What are the characteristics of minimal lesion disease?
- Common in children, particularly male, but may occur in all ages, associated with atopy
- On light microscopy, there is no abnormality but on electron microscopy, there is fusion of podocyte foot process (flattening of the foot process)
- Selective proteinuria
- No immune deposit
- Good response to steroid and cytotoxic drugs.
- Progress is excellent, progression to renal failure is rare
*Long Cases in Clinical Medicine, ABM Abdullah; Short and Long Cases in Clinical Medicine, HN Sarker
What is the most common cause of nephrotic syndrome in adults?
What are the characteristics of membranous nephropathy?
- It is a common cause of NS in adult (35%), predominantly in males
- It is mostly idiopathic
- May be secondary to—SLE, bronchial carcinoma, drugs (penicillamine), heavy metals like mercury, HBV, HCV
- There is granular subepithelial IgG deposit
- Non-selective proteinuria
- Renal biopsy shows thickening of glomerular basement membrane, increased matrix deposition and glomerulosclerosis
- Response to steroid and other cytotoxic drugs is less.
- Prognosis is bad
- Renal vein thrombosis is a common complication
- May progress to CKD (10-15%)
*Long Cases in Clinical Medicine, ABM Abdullah; Short and Long Cases in Clinical Medicine, HN Sarker
What are the lipid abnormalities in NS? What are the mechanisms?
Lipid abnormalities are:
- Hypercholesterolemia and hypertriglyceridemia
- High LDL, VLDL and IDL
- There is no change or low HDL.
The mechanisms are:
- Increased synthesis of lipoproteins by the liver, secondary to hypoalbuminemia
- Reduced clearance of triglyceride bearing lipoprotein (chylomicron and VLDL) in direct response to albuminuria.
As a result, there is high rate of atherosclerosis.
*Long Cases in Clinical Medicine, ABM Abdullah
What is the mechanism of proteinuria?
There is increased permeability of the glomerular capillary wall due to –
- Reduction of fixed negatively charged protein molecules in glomerular capillary wall which repel negatively charged protein molecules, allows proteins to pass through the pores
- Damage to the glomerular basement membrane that leads to increase in the size and number of pores, allowing passage of larger molecules.
*Long Cases in Clinical Medicine, ABM Abdullah
Why edema in NS?
Previously it was thought that reduction of albumin causes low plasma oncotic pressure, which causes to edema. But recent view is oncotic pressure is not changed in NS, edema is due to sodium retention in the extracellular compartment. Also, there is change in molecular barrier, which causes edema.

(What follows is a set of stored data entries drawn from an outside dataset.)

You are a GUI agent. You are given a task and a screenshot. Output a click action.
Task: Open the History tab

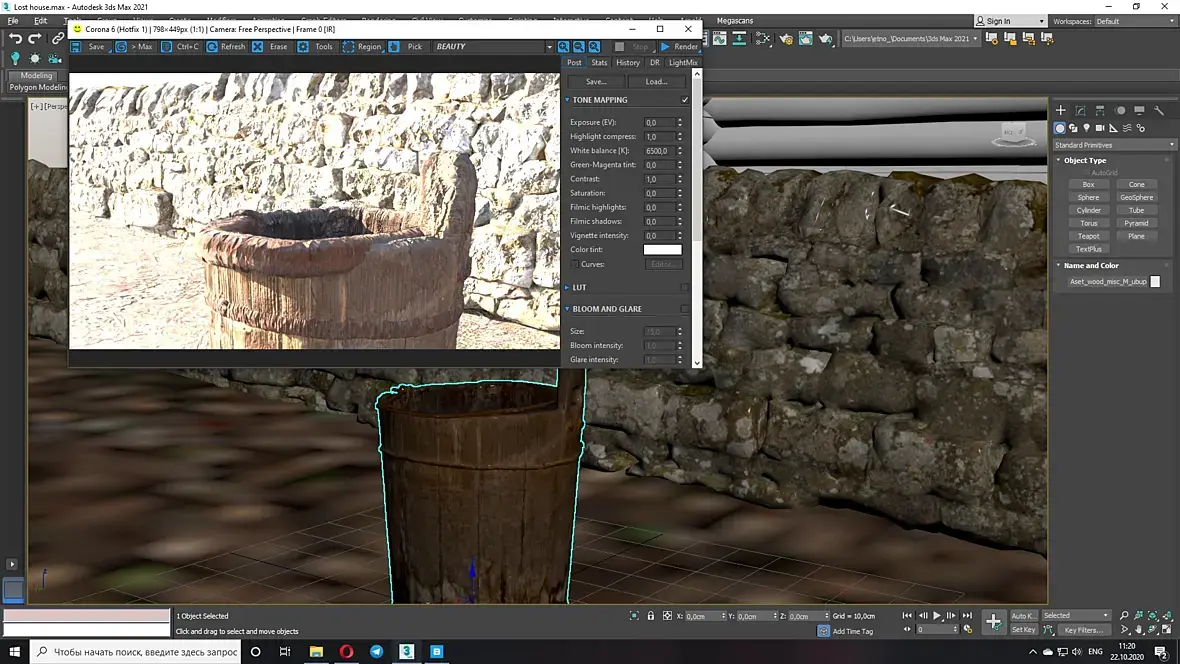coord(628,62)
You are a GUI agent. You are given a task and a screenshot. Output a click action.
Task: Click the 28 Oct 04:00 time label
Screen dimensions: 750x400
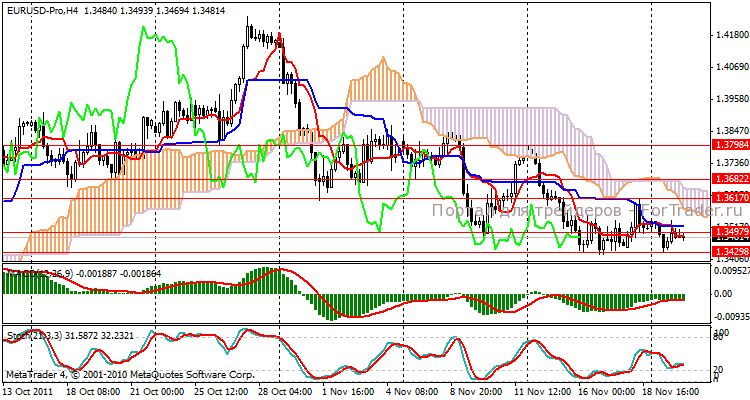point(283,390)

*Long Cases in Clinical Medicine, ABM Abdullah
What is the blood pressure in NS?
Usually blood pressure is normal, even low. If there is hypertension, usually it is secondary to underlying disease like SLE with renal involvement, polyarteritis nodosa, diabetic nephropathy or terminal stage of nephrotic syndrome.
*Long Cases in Clinical Medicine, ABM Abdullah
What are the causes of hypertension in NS?

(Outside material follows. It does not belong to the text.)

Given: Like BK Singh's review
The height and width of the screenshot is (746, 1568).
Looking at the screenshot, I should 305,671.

Usually hypertension is not a feature of NS. If present, one should consider:
- Onset of CRF
- NS in SLE
- NS in polyarteritis nodosa,
- Kimmelstiel-Wilson (K-W) syndrome (NS in DM)
*Short and Long Cases in Clinical Medicine, HN Sarker
Which primary glomerular disease is commonly associated with hypertension?
What are the mechanisms of renal vein thrombosis in nephrotic syndrome?
Mechanisms are as follows:
- In nephrotic syndrome, there is hypercoagulable state due to:
- Loss of inhibitors of coagulation in urine, such as antithrombin III, protein C and S, and also loss of fibrinolytic factor (plasminogen).
- Increase synthesis of clotting factors—factor V, VIII and fibrinogen.
- Other factors—thrombocytosis and over diuresis resulting in dehydration, reduced renal blood flow and increased viscosity, prolonged bed ridden.
- Also, there is hyperlipidemia, commonly high LDL, VLDL, cholesterol and triglyceride. So, there is more atherosclerosis.
These predispose to increased venous thrombosis that occurs specially in renal vein.
*Long Cases in Clinical Medicine, ABM Abdullah.